There are more than enough articles, books, and websites out there offering guidance on the practice of living in the moment, or awareness. But a good deal of that literature never asks the most important questions: Aware of what, why, and to what end?
Some will respond, of course, that to ask that set of questions undermines the practice of awareness from the get-go. We should be open to whatever may present itself in the moment. That’s a fair criticism — to a point.
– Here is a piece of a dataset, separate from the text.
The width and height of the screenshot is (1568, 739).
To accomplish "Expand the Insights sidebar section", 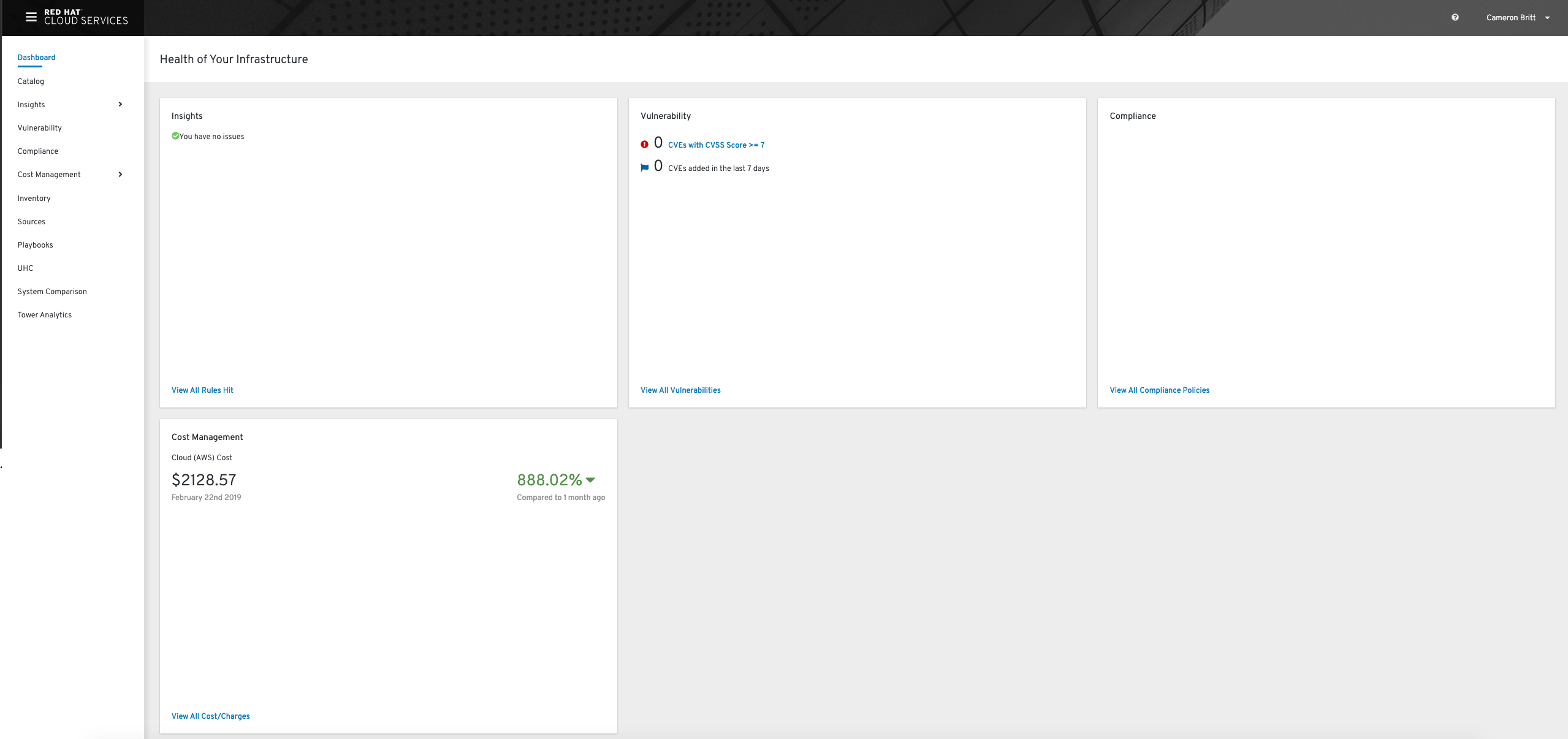I will tap(120, 104).

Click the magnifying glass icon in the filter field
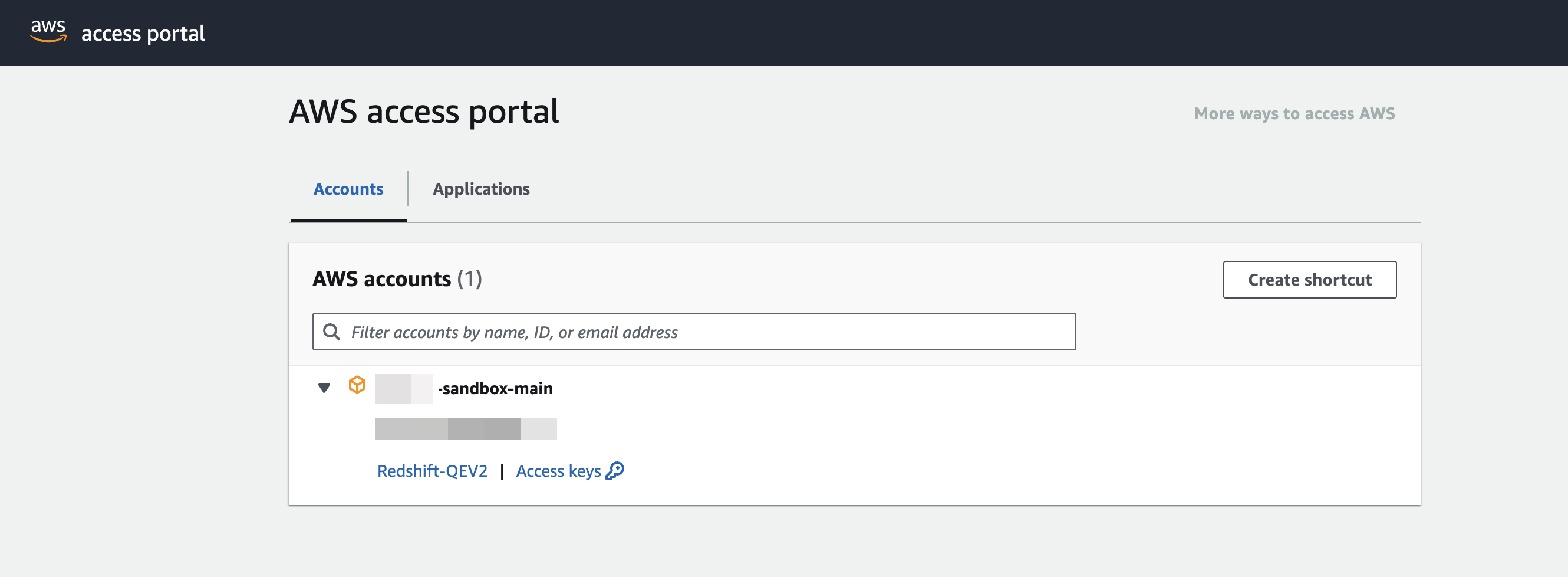coord(332,332)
But it is also the kind of criticism that fails to grapple with the truth that is inherent in the parable Jesus tells in Luke 11:24-26:
‘When an unclean spirit goes out of someone it wanders through waterless country looking for a place to rest, and not finding one it says, “I will go back to the home I came from.” But on arrival, finding it swept and tidied, it then goes off and brings seven other spirits more wicked than itself, and they go in and set up house there, and so that person ends up worse off than before.’ (Jerusalem Bible)
Whatever the original point of the parable’s application may have been — and there is some debate on that score — this much is clear: From a Jewish and Christian perspective neither the moments of our lives, nor the spiritual disposition with which we approach them are utterly neutral. Or to put it another way: nature abhors a vacuum — especially spiritual vacuums.
From the vantage point of Christian spiritual practice, then, being present is about being present in the moment to the presence of the triune God. In that way, and in that way alone, is the meaning of any moment made clear to us.